B cells differentiate via a germinal center reaction, during which a high degree of somatic hypermutation is induced. IgG antibodies of healthy adults exhibited high somatic hypermutation levels and low pGen values, whereas post-transplant B cells showed low somatic hypermutation levels and high pGen values, a pattern characteristic of antigen-inexperienced B cells. These findings suggest that pre-transplant B-cell immune memory is lost following HSCT, and that the newly generated B cells remain functionally immature.
We propose that the response to vaccination after HSCT should be characterized by the fact that immune memory is reset by HSCT. To ensure the rapid acquisition of immunity, it may be appropriate to administer at least two doses of the primary vaccination series after HSCT. Tsoutsoukis et al. evaluated antibody responses following one to four doses of SARS-CoV-2 vaccine administered after HSCT and reported that antibody titers improved after the second and subsequent doses [
18]. Furthermore, the U.S. guidelines recommend a three-dose regimen as the primary vaccination series after HSCT, highlighting the importance of multiple (i.e., two or more) vaccine doses in this population [
19]. These reports support our suggestion.

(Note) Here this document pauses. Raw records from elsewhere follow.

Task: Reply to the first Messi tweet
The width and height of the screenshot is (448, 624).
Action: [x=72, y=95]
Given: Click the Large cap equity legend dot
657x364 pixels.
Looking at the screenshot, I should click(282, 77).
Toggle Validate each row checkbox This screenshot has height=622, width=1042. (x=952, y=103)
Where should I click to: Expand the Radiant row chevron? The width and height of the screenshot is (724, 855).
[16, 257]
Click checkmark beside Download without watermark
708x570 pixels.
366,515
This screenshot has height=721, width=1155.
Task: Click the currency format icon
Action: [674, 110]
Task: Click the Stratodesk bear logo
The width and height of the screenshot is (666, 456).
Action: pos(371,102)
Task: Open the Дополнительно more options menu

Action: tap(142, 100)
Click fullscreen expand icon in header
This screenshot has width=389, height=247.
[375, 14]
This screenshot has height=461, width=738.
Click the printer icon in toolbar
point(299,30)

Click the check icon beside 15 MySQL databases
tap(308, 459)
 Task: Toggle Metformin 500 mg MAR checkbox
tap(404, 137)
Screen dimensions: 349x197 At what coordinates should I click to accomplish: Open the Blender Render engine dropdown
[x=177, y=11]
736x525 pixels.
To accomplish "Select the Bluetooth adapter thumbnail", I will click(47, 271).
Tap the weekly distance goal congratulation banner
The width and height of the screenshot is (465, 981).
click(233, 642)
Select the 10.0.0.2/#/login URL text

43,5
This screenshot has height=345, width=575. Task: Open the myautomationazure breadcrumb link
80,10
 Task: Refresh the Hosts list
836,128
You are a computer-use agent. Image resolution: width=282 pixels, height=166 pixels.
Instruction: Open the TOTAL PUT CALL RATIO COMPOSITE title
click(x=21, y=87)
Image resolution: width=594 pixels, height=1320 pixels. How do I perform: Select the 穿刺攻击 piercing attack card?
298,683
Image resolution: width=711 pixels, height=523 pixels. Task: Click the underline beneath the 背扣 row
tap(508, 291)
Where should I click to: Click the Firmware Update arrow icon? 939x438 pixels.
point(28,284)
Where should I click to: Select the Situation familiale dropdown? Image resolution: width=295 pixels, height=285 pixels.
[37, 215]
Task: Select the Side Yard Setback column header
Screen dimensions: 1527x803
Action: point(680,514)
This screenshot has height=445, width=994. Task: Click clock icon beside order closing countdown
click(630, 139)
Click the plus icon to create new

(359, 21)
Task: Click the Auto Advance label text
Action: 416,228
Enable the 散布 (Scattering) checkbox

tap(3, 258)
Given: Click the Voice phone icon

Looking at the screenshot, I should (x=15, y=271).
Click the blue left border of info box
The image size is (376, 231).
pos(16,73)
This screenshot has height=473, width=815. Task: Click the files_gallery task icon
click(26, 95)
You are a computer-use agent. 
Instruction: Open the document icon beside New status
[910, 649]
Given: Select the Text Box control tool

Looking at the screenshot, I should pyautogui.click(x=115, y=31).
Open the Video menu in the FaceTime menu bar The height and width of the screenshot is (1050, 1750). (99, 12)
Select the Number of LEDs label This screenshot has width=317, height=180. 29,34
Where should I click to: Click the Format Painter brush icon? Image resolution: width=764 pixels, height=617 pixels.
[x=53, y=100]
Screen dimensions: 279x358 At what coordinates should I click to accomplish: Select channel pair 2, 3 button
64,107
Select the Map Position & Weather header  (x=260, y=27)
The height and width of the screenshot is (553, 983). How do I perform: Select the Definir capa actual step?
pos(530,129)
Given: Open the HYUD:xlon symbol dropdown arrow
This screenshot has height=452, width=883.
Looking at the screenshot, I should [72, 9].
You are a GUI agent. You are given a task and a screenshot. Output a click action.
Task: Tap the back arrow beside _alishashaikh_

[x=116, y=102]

Several limitations of our study warrant mention. First, immune reconstitution following HSCT is influenced by various distinct factors, and the results of this study may be affected by such variability. In our cohort, all three HSCT recipients underwent cord blood transplantation, and it is important to consider that immune reconstitution may differ when other hematopoietic stem cell sources are used. For example, previous studies have reported that the recovery of total T cells and natural killer cells after cord blood transplantation is comparable to that after bone marrow transplantation, whereas the reconstitution of CD4
+ T cells and B cells tends to proceed more rapidly than in bone marrow transplantation or peripheral blood stem cell transplantation [
20‐
24]. Therefore, further studies are needed to confirm whether similar results are observed in HSCT using other stem cell sources. In addition, factors such as the conditioning regimen and graft-versus-host disease prophylaxis may also influence immune reconstitution. Second, the impact of patient age on results should be considered. Previous reports have shown that the recovery of thymic function after HSCT affects immune reconstitution [
4], and that the recovery of thymic function after HSCT is faster in children than in adults [
25]. As our study included only three adult patients, the findings may not be generalizable to populations of different ages, including pediatric patients. Third, considering that some reports suggest immune reconstitution gradually matures over several years after transplantation [
3,
23], the timing of vaccination after HSCT may affect the observed immune responses. In our study, the timing of vaccination varied substantially among patients (ranging from Day 392 to Day 656 post-transplantation), and we cannot rule out the possibility that this variability influenced the results. Taken together, these considerations highlight the need for further validation in diverse patient populations to generalize our findings.
Even with pre-HSCT exposure to antigen, first vaccination after HSCT induced a primary immune response. Regardless of past infection or vaccination history, the first vaccination after HSCT should be considered to induce a primary immune response.